Keep all things glittery (tinsel, icicles, twinkling lights, shiny ribbon, and glitter) up high.  For curious kittens, try to eliminate temptation as much as possible by forgoing the sparkle this year.

2  Packages

Young children aren’t the only ones who don’t realize it’s a no-no to open presents early.  House rabbits, dogs that sniff out treats, and cats who detect hidden catnip are all tempted to tamper with gifts.  Keep those packages up high in a closet until you’re ready to give your gifts to your four-legged (and winged) friends.

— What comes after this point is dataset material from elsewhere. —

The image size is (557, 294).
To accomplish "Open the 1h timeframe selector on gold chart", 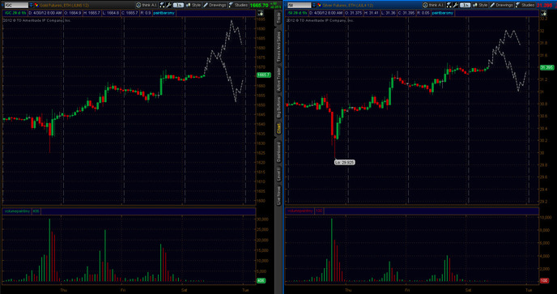I will pyautogui.click(x=178, y=5).
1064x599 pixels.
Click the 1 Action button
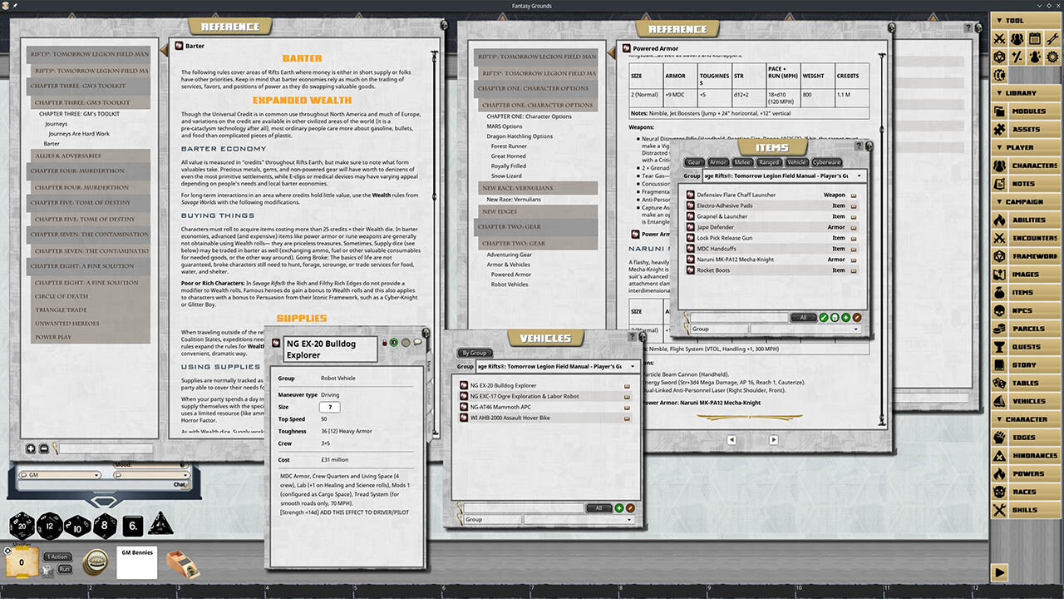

For chewers who don’t care what’s in the package (they just want to chew!), consider investing in a baby play yard.  These multi-panel, flexible arrangement wonders can be set-up around a Christmas tree perimeter and easily moved.   They are not indestructible, so don’t leave sneaky pets unattended near one.  They do, however, buy you a little time before complete destruction commences.

3  Trees

Speaking of Christmas trees, it’s smart to secure your tree from above, not just below.  It’s all too easy for a rambunctious pet (or child) to get under the lower branches and up-end the whole tree.  Consider putting an eyehook in the adjacent wall and securing a piece of rope or heavy twine to the tree trunk or center pole to said hook.  This provides a little more stability in the event of unexpected movement below.

4  Plants

Mistletoe, poinsettias, and holly are poisonous to pets!  Christmas cactus can also be a sticky problem.  If you have any on hand, be sure the plants are up out of reach of curious pets.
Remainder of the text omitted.